**Supplied passage:**
┏━━

Can You Use Both EFA and CFA in the Same Dissertation?
Yes — and in many quantitative dissertations, using both is the most rigorous approach. The critical rule: you must use independent datasets. Using the same data for EFA and then CFA is a methodological error that peer reviewers and examiners will flag, because a CFA model derived from EFA results will always fit the same data well — that is circularity, not validation.
The correct sequential approach, step by step:
- Collect two independent datasets. Option A: run a pilot study (n ≥ 100–150) for EFA, then collect a main sample (n ≥ 200–300) for CFA. Option B: collect one large dataset and split it randomly 50/50.
- Run EFA on Sample 1 using the psych package in R. Report KMO, Bartlett’s test, parallel analysis output, factor loadings, communalities, and percentage variance explained.
- Specify the CFA model based on the EFA factor structure. Assign each item to the factor it loaded most strongly on. Drop items with cross-loadings above 0.30 on two or more factors.
- Run CFA on Sample 2 using lavaan. Fit the model, evaluate fit indices, and inspect modification indices if fit is inadequate.
- Report both analyses in your methodology chapter, clearly stating which sample was used for which analysis and why the sequential approach was chosen.
How to Choose Between EFA and CFA: Decision Rules
The choice between EFA and CFA depends on your research question, the state of the literature, and the purpose of your factor analysis. These rules cover the most common dissertation scenarios:
- No prior theory about factor structure → EFA
- Established, well-cited factor structure from prior studies → CFA
- Adapting a scale to a new language, culture, or population → EFA first, then CFA
- Building toward Structural Equation Modelling → CFA mandatory
- Developing a new psychometric scale from scratch → EFA first, CFA to validate
- Comparing two competing theoretical models → CFA (use model comparison with likelihood ratio test)

┗━━

**Given exercise:**
Continue the passage on using EFA and CFA in a dissertation past its last line.

**Provided data:**
┏━━

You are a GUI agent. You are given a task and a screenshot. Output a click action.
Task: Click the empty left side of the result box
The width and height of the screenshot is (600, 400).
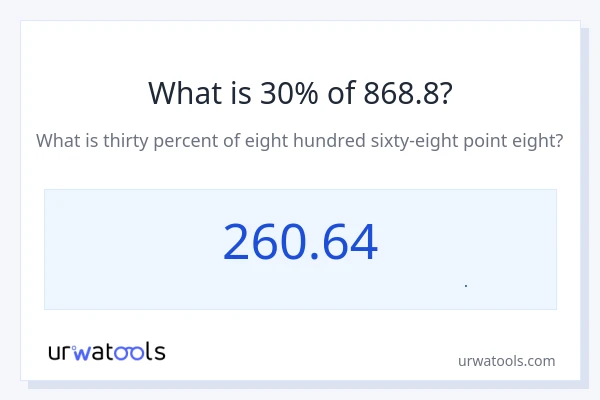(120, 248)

┗━━

**Result of this task:**
- Mixed or contradictory literature on factor structure → EFA
- Testing construct validity (convergent + discriminant) → CFA
Examples of EFA and CFA in Research
Example 1: EFA of Personality Traits — The Big Five
The most influential application of EFA is the development of the Big Five personality model. Researchers applied EFA to hundreds of personality adjectives across multiple independent samples. Without any prior constraint on which traits should cluster together, EFA consistently revealed five factors: Openness, Conscientiousness, Extraversion, Agreeableness, and Neuroticism. This is EFA at its best — no prior theory constrained the analysis, and the five-factor structure replicated across cultures and languages.
To replicate this in R, run EFA with 5 factors and oblimin rotation on the bfi dataset in the psych package (code shown above). Each of the five resulting factors maps cleanly onto one of the Big Five dimensions, with factor loadings above 0.40 for the primary items.
Example 2: CFA of Job Satisfaction — The JSS
Spector’s (1985) Job Satisfaction Survey (JSS) proposes a 9-factor model covering pay, promotion, supervision, fringe benefits, contingent rewards, operating procedures, co-workers, nature of work, and communication. A researcher validating the JSS in a healthcare sample would use CFA: specify all 36 items loading on their designated factors, fit the model with lavaan, and evaluate whether CFI > 0.95, RMSEA < 0.06, and SRMR < 0.08.
If fit is poor (e.g., RMSEA > 0.08), consult modification indices and consider whether any theoretically justifiable correlated residuals between items within the same facet would improve fit. Only modify parameters where there is both statistical and substantive justification. Need help interpreting your CFA output or writing up your p-values and fit indices? Message Dr. Zubair on WhatsApp.
Common EFA and CFA Mistakes to Avoid
- Using EFA and CFA on the same sample — the most common dissertation error. Always use independent samples.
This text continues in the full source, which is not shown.